The 21-Day Time Limit Rule
Section 394 of the Fair Work Act 2009 (Cth) provides that an application seeking a remedy for an unfair dismissal must be made within 21 days after the dismissal took effect, or such further period as allowed by the Fair Work Commission. A further period will only be allowed in “exceptional circumstances”.
I’ll come to what may be considered “exceptional circumstances”, but it is important to first outline how that time period is actually calculated.
When does day one begin?
There are many, many laws that have time limitations. Fortunately, in most cases, there are ordinary rules of interpretation that make it easy enough to work out when the time limit should end. For the purposes of an unfair dismissal application, the Acts Interpretation Act helps us to understand why day one will be the day after the dismissal takes effect. So, for instance, if you are told you are dismissed on the first of January, then the second of January is day one of the 21 days.
In knowing when you have been dismissed it must be clearly communicated to you. Let me give you two common examples how this may occur:
Example 1: Your employer verbally tells you that you are dismissed. This means that day one, will be the following day.
Example 2: You receive a letter from your employer stating that you have been dismissed. This means that day one will commence the day after you receive the communication.
All this may seem simple enough to work out – and it is often is – but there are always cases where the answers are not so straightforward. To illustrate that point, in an appeal before the Full Bench of the Fair Work Commission ( FWCFB 5500), an employee received an email, dated 18 January 2016, from their employer informing them of their dismissal with an enclosed dismissal letter that signed and dated 15 January 2016. So when did the 21 days commence; 15 or 18 January? The Full Bench held that the 18 January 2016 was the date the dismissal had been clearly communicated.
I hasten to add each case will turn on its own facts. For example, in that same case it was observed that when an email has been sent, and one simply refuses to read it, such a stance would not justify setting back the date the dismissal took effect.
There is another example that is worth providing, just to illustrate further how these things can sometimes be a little complicated.
Example 3: You get told by your employer that you are dismissed but will receive a ‘lump sum’ payment of wages and remaining accrued entitlements some time later. Day one may commence the day after you receive the ‘lump sum’, rather than when you were told you were being dismissed.
This example is perhaps best described as a grey area and one that has caused a lot of discussion in the Fair Work Commission. For such issues, there are other complex factors that will likely be relevant, including contractually agreed terms.
What if day 21 falls on a public holiday or weekend?
Another common question we get relates to how public holidays or weekends affect the time limitation period. In these situations, the general rule is that you have until the next business day to lodge your application. There are still some grey areas for these issues and so if you are in doubt you should consult an employment lawyer about the specific facts of your case.

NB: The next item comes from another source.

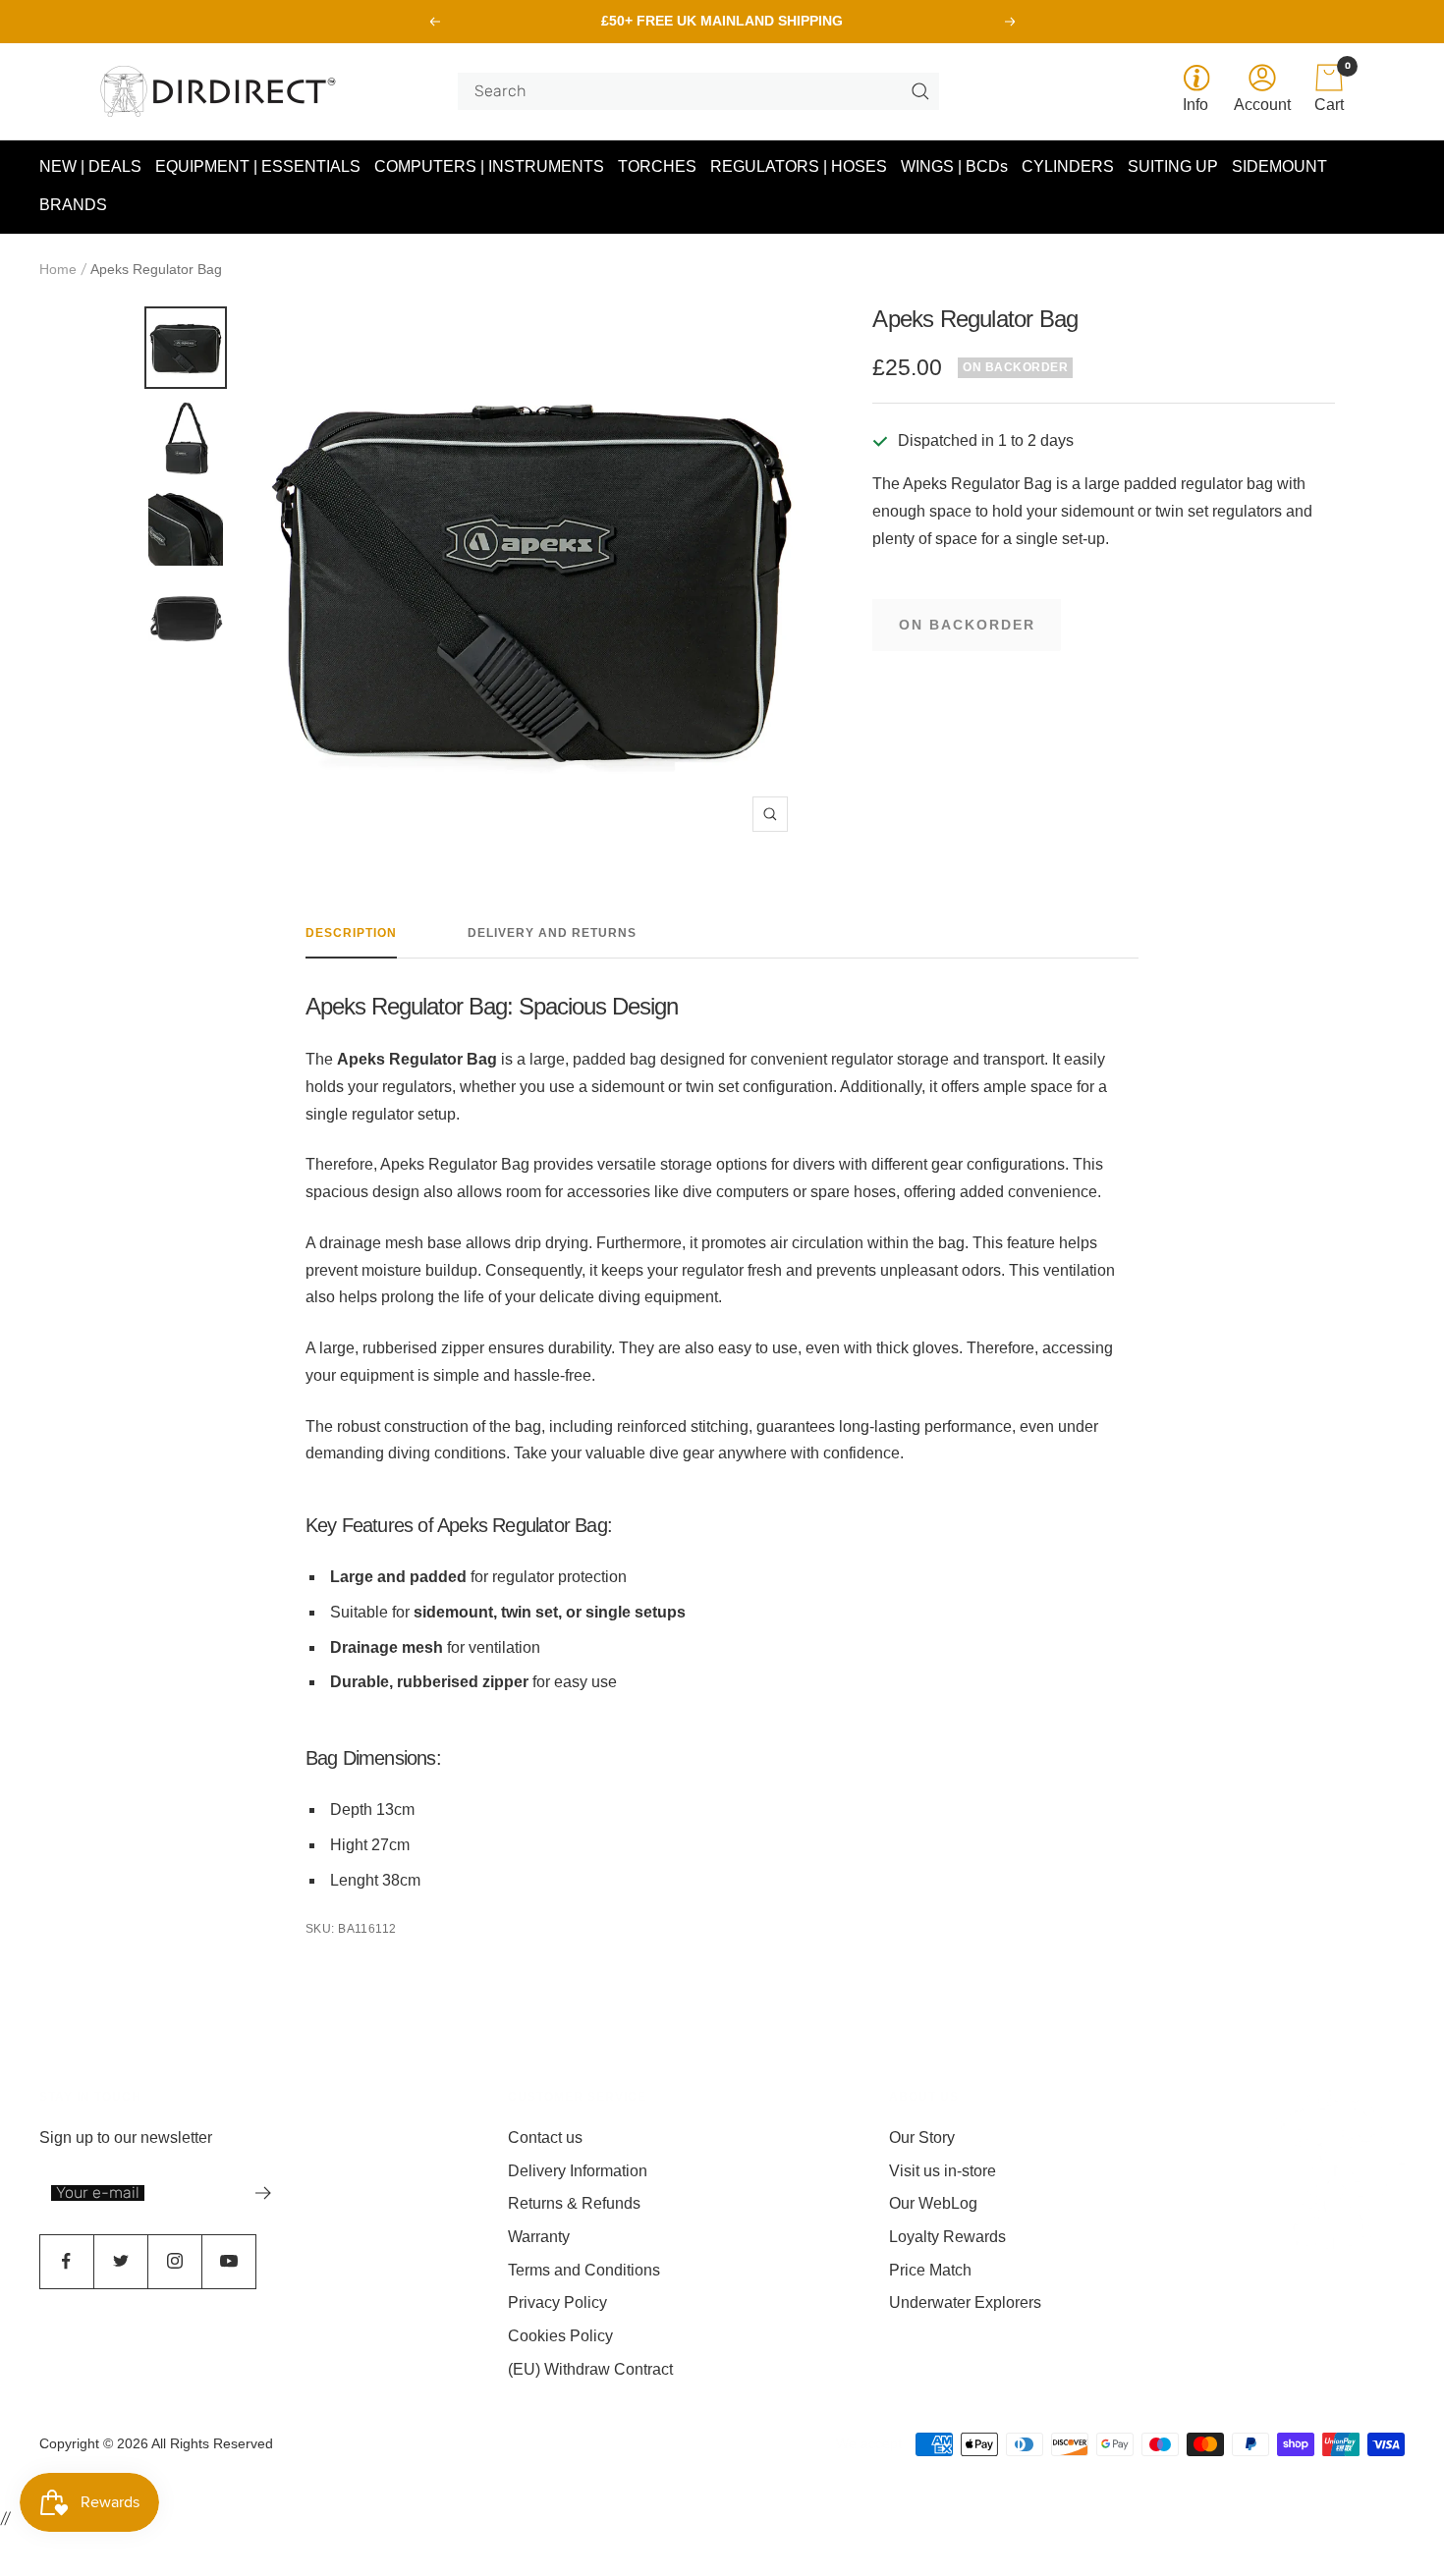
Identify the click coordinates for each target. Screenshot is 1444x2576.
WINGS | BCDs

Why is there a 21-day time limit?
To be honest, we don’t really get asked this question but I’ve added it because I think it is important when considering any time limitation period. If you are going to lodge an unfair dismissal application, it is best not to wait until the last minute.
The strictness of the 21-day time limit signals delay may be problematic on a variety of fronts. Businesses make decisions – for better or worse – and within reason need to be able to get on with the job. So the longer someone waits to lodge an application, the less scope there may be to get the remedy you seek because the business has ‘moved on’. That can be a factor particularly for employees who are dismissed but seek to be reinstated into their old job.